On my test folder, this if condition becomes true when (NTSTATUS) 0x80000006l /*STATUS_NO_MORE_FILES*/ == ntstat. So the new code in the if condition is not triggered. The output buffer contains all filenames at this point.
Then in this part of code, ntstat is 0 and we go to retry again.
if(ntstat != (NTSTATUS) 0x80000006 /*STATUS_NO_MORE_FILES*/)
{
// The directory grew between first enumeration and second
LLFIO_DEADLINE_TO_TIMEOUT_LOOP(d);
goto retry;
}
Ok, thanks for testing.
What I was hoping for was that the first enumeration dragged everything into kernel cache, so the second enumeration could do an atomic snapshot. If the kernel API really is truly borked, then the additional stuff I added into the header will be needed after all.
I should have another commit for you later today.
Ok give that a try now. I now accept no more fill in the second API call as a terminating condition. Make sure it does actually fill everything in your directory.
OK, I was a bit confused before, I wasn't exactly right when I said everything was filled.
_bufferfrom line 337 contains all filenames.bufferfrom line 388 contains filenames up tost15.ogg_bufferfrom line 404 containsst16.ogg
I looked at the wrong buffer when I said everything gets filled in, sorry.
The issue persists on the latest commit. In this part, status is 0, buffer_->FileNameLength is 16 and buffer_->NextEntryOffset is 0.
if(ntstat != (NTSTATUS) 0x80000006 /*STATUS_NO_MORE_FILES*/ && !(buffer_->FileNameLength == 0 && buffer_->NextEntryOffset == 0))
{
LLFIO_DEADLINE_TO_TIMEOUT_LOOP(d);
goto retry;
}
I took a punt at writing a partially filling refactor, but it is failing unit tests so I clearly got something wrong and I'll need to use Windows to fix it.
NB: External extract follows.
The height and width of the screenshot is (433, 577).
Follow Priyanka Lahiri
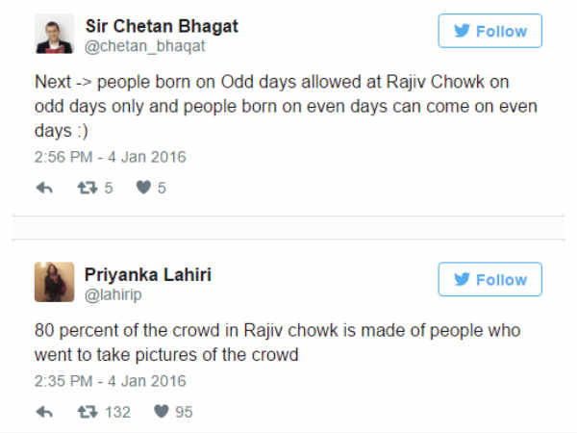489,279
I am travelling next few days, so it may be a while before I can look into this again. If it's urgent, feel free to tinker with the code, it should be fairly self explanatory what I was attempting.
Alright, I can try playing with it if I find some time!
In the latest commit, reading doesn't get stuck anymore but I started getting STATUS_ACCESS_VIOLATION randomly at line 410. : (
"The instruction at 0x%p referenced memory at 0x%p. The memory could not be %s."
It must be something wrong with:
if(done)
{
auto whattoadd = (7 + offsetof(what_to_enumerate_type, FileName) + ffdi->FileNameLength) & ~7;
buffer_ = reinterpret_cast<what_to_enumerate_type *>(reinterpret_cast<uintptr_t>(ffdi) + whattoadd);
bytes -= whattoadd;
}
But I see nothing obvious.
if(done)
{
auto whattoadd = (7 + offsetof(what_to_enumerate_type, FileName) + ffdi->FileNameLength) & ~7;
auto new_buffer_start = reinterpret_cast<what_to_enumerate_type *>(reinterpret_cast<uintptr_t>(ffdi) + whattoadd);
bytes -= reinterpret_cast<uintptr_t>(new_buffer_start) - reinterpret_cast<uintptr_t>(buffer_);
buffer_ = new_buffer_start;
}
It took me 2 hours to spot this. :^)
I made a PR with this change.
Many thanks for the PR, which is now merged.